Senate GOP leaders have long had to worry about the concerns of moderates, but it’s Johnson and his fellow conservatives who are making their complaints known over what they view as unacceptable levels of cuts.

Johnson has not gone nearly as far as Paul in saying he is prepared to oppose a final bill, but he has hinted that conservatives may throw their weight around.

“We need to be responsible, and the first goal of our budget reconciliation process should be to reduce the deficit,” Johnson told CNN last weekend. “This actually increases it.”

“I think we have enough [senators] to stop the process until the president gets serious about the spending reduction and reducing the deficit,” Johnson added.

Johnson has been vocal about his desire to see greater spending reductions, pointing to the roughly $4 trillion the bill would add to the deficit in its current form.

He has voiced a preference to move toward pre-COVID spending levels, arguing that this is the U.S.’s last chance to do so.

Sen. Thom Tillis (R-N.C.)

Tillis, a moderate-leaning senator eyeing what could be a close reelection race in 2026, has aired multiple points of concern, headlined by the axing of energy tax incentives in the bill.
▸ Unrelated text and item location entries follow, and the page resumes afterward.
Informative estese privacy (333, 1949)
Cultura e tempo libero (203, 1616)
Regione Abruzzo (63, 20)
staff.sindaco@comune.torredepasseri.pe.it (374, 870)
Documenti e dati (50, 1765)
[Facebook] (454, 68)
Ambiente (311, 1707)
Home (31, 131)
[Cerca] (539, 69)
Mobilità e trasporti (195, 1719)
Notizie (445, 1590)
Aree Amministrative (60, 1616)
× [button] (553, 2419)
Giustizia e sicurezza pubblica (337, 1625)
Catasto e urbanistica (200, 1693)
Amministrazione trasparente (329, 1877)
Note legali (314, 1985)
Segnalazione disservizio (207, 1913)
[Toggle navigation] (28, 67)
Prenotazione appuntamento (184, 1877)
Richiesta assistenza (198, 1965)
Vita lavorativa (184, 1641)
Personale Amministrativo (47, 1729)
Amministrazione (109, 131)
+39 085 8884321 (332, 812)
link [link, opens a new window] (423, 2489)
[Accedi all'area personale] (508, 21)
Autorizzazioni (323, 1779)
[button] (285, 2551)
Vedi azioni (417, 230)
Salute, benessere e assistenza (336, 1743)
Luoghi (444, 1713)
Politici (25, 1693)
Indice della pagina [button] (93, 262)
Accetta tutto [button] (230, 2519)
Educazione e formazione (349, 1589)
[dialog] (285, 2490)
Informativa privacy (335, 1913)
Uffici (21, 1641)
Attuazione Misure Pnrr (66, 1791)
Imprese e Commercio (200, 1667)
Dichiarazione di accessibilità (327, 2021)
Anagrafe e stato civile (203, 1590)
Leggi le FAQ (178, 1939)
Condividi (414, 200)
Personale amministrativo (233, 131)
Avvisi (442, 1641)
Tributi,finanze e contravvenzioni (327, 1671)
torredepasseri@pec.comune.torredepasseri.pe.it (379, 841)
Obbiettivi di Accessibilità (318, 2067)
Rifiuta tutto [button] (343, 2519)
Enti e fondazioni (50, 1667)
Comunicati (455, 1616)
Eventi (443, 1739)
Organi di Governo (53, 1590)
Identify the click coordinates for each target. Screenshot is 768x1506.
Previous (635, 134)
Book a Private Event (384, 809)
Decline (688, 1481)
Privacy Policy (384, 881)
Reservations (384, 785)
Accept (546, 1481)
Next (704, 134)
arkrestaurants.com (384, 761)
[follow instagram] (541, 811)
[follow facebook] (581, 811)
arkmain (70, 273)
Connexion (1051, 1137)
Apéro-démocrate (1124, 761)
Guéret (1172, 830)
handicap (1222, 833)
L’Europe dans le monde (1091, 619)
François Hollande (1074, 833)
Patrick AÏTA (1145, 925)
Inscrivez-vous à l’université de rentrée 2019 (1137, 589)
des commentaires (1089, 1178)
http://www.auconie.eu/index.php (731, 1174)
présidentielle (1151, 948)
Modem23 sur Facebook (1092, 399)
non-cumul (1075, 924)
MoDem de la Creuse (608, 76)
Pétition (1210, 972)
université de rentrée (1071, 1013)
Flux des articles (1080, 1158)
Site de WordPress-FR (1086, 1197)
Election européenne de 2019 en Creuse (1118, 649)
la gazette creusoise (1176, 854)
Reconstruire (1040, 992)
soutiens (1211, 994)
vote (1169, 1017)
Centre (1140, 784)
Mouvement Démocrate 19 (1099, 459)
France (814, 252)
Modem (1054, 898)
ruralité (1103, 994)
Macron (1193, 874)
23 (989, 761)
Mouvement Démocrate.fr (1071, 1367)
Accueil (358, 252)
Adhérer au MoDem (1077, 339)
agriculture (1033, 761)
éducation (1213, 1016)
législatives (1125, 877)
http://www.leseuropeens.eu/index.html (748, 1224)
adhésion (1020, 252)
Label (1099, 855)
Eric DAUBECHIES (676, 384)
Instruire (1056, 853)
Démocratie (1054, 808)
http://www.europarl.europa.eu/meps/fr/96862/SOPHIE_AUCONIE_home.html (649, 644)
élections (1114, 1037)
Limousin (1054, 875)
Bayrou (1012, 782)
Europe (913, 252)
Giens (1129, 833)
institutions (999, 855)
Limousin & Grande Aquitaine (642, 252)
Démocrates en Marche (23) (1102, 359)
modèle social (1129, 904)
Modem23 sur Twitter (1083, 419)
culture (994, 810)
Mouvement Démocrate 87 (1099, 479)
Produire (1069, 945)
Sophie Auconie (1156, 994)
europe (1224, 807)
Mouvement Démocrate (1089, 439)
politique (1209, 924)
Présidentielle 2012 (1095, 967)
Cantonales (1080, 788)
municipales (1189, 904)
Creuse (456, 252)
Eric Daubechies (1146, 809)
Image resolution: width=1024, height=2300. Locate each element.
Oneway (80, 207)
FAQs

He has told colleagues that the swift termination of the credits enacted by the Inflation Reduction Act will cause major harm to numerous companies in North Carolina and force them to scramble after years of planning.

He pointed specifically to former President Biden’s abrupt killing of the Keystone XL Pipeline four years ago and how it has left investors second-guessing whether to back similar projects.

“A wholesale repeal, or the termination of certain individual credits, would create uncertainty, jeopardizing capital allocation, long-term project planning, and job creation in the energy sector and across our broader economy,” Tillis, Murkowski and Sen. John Curtis (R-Utah) wrote to Thune back in early April.

Adding to the drama for Tillis, he is staring down one of the two most contentious Senate races on the 2026 map, forcing him to shore up potential weak points as Democrats look to pounce — and giving leadership an incentive to hand him a win for his voters back home.